AIM OF THE EXERCISE
Starting with the line containing "You are a computer-use agent. 1456x819" and going on through the last line of the records, write those lines as a numbered list with blank lines left out.
— START PROVIDED RECORDS —
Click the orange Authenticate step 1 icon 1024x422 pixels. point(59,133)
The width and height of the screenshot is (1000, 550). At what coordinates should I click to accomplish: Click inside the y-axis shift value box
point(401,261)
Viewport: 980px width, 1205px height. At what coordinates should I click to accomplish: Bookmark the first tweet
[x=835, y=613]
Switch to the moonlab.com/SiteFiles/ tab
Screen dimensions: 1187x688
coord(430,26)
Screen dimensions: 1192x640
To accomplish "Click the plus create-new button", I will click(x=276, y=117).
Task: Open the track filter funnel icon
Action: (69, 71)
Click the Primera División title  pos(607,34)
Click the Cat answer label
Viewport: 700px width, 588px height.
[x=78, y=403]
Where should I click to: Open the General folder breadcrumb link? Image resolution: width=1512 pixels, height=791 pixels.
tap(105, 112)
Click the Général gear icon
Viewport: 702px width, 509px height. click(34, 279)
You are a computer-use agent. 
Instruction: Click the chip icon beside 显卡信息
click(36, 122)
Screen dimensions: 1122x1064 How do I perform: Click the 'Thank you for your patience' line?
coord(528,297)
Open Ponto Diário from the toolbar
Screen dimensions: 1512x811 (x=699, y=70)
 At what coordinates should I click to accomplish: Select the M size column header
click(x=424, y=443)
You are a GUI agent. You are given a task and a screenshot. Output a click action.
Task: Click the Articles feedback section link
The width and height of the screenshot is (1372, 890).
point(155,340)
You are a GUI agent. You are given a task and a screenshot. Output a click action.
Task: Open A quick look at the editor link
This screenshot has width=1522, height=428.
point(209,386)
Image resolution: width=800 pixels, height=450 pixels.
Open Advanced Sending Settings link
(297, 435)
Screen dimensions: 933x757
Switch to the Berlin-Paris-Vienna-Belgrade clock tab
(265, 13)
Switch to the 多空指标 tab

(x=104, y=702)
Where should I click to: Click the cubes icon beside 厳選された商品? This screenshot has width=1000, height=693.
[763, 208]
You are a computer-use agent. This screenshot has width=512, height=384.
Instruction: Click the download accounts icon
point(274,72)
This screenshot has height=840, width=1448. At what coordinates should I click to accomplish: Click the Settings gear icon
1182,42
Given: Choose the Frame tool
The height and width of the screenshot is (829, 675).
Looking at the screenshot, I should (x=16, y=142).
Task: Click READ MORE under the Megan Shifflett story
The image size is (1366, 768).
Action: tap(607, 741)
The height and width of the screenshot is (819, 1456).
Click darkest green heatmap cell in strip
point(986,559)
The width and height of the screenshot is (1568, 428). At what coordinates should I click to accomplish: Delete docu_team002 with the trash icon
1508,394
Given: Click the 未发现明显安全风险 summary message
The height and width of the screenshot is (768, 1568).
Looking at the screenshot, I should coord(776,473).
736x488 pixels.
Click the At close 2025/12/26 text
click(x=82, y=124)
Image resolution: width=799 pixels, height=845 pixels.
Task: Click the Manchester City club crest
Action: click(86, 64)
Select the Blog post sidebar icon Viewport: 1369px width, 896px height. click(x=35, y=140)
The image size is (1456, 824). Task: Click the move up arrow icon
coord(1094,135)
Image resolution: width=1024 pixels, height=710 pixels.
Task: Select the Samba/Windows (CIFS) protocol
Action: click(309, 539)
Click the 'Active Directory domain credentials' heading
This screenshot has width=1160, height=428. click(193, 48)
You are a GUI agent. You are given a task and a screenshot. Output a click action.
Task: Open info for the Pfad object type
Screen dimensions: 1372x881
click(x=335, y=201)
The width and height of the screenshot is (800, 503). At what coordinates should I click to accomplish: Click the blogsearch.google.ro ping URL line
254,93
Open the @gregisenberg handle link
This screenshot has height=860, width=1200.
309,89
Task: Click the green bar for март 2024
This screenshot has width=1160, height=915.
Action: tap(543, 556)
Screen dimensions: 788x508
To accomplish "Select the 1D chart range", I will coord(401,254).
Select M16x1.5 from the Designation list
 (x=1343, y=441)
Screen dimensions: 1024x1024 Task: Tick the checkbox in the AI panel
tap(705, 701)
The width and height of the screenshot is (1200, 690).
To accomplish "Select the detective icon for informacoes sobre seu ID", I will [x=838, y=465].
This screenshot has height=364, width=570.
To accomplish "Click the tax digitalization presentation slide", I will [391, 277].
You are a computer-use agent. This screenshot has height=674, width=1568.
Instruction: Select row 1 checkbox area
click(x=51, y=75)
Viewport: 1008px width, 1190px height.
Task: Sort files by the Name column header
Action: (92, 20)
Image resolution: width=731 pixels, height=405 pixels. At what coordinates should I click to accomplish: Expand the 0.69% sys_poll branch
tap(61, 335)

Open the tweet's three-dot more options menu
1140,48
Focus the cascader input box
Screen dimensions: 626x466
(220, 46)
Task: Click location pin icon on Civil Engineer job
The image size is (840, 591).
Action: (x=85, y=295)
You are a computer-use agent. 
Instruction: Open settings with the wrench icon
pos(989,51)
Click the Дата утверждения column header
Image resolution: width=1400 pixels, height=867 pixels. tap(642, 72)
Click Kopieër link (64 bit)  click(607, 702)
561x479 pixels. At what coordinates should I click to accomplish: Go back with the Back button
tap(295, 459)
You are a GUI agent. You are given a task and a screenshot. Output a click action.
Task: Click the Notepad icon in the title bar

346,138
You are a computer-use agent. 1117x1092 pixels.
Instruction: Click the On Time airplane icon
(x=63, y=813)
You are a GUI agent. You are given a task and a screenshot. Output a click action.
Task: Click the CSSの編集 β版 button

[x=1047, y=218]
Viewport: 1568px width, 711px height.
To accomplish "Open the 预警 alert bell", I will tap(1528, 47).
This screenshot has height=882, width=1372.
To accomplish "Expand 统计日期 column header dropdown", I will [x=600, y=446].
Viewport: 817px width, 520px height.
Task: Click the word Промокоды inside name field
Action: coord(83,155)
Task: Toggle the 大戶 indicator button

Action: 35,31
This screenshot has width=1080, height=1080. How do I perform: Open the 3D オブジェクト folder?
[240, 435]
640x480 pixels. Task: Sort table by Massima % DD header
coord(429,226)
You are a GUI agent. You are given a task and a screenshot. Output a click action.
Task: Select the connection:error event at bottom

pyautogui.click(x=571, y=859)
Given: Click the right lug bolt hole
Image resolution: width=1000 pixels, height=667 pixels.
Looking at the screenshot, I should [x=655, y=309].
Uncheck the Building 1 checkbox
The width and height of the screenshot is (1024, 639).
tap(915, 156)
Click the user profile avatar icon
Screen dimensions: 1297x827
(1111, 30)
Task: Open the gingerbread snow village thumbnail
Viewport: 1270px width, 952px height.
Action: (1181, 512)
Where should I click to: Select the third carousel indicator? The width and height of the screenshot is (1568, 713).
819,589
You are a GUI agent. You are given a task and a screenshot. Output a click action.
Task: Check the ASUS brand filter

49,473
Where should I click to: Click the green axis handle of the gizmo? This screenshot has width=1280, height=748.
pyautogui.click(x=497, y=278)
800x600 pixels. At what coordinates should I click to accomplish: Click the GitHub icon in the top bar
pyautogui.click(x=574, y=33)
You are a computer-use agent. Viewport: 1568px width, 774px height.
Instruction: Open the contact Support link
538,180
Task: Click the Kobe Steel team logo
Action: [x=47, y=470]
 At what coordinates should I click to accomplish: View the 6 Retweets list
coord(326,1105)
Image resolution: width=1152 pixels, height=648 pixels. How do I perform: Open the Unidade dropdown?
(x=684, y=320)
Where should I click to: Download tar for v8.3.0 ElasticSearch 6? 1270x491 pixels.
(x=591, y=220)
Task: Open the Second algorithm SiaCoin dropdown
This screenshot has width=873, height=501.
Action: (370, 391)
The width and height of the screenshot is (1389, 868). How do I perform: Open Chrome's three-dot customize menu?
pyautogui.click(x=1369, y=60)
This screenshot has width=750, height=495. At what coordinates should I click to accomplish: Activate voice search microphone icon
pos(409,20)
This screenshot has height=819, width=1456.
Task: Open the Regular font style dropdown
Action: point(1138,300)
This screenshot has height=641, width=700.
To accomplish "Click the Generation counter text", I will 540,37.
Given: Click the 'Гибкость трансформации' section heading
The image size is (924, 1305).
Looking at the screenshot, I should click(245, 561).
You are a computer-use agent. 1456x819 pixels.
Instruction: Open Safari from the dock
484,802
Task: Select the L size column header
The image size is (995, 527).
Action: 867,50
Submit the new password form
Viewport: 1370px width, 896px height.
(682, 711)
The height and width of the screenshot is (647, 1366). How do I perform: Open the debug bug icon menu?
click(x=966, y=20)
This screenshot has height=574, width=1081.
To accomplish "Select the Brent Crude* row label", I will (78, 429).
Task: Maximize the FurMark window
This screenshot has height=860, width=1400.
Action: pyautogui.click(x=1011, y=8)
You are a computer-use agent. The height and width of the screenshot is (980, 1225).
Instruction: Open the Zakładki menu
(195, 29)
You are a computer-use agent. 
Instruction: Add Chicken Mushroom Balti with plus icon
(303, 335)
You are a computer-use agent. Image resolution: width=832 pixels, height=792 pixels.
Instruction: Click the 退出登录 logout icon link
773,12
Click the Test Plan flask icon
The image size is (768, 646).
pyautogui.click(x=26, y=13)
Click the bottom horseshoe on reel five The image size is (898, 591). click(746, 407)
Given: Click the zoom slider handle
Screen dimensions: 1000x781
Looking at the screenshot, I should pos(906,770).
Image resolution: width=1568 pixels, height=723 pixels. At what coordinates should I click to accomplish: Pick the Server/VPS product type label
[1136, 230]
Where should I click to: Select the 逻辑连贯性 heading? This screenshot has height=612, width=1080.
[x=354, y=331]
— END PROVIDED RECORDS —
OUTPUT OF THE TASK
1. You are a computer-use agent. 1456x819 pixels.
2. Instruction: Open Safari from the dock
3. 484,802
4. Task: Select the L size column header
5. The image size is (995, 527).
6. Action: 867,50
7. Submit the new password form
8. Viewport: 1370px width, 896px height.
9. (682, 711)
10. The height and width of the screenshot is (647, 1366). How do I perform: Open the debug bug icon menu?
11. click(x=966, y=20)
12. This screenshot has height=574, width=1081.
13. To accomplish "Select the Brent Crude* row label", I will (78, 429).
14. Task: Maximize the FurMark window
15. This screenshot has height=860, width=1400.
16. Action: pyautogui.click(x=1011, y=8)
17. You are a computer-use agent. The height and width of the screenshot is (980, 1225).
18. Instruction: Open the Zakładki menu
19. (195, 29)
20. You are a computer-use agent. 
21. Instruction: Add Chicken Mushroom Balti with plus icon
22. (303, 335)
23. You are a computer-use agent. Image resolution: width=832 pixels, height=792 pixels.
24. Instruction: Click the 退出登录 logout icon link
25. 773,12
26. Click the Test Plan flask icon
27. The image size is (768, 646).
28. pyautogui.click(x=26, y=13)
29. Click the bottom horseshoe on reel five The image size is (898, 591). click(746, 407)
30. Given: Click the zoom slider handle
31. Screen dimensions: 1000x781
32. Looking at the screenshot, I should pos(906,770).
33. Image resolution: width=1568 pixels, height=723 pixels. At what coordinates should I click to accomplish: Pick the Server/VPS product type label
34. [1136, 230]
35. Where should I click to: Select the 逻辑连贯性 heading? This screenshot has height=612, width=1080.
36. [x=354, y=331]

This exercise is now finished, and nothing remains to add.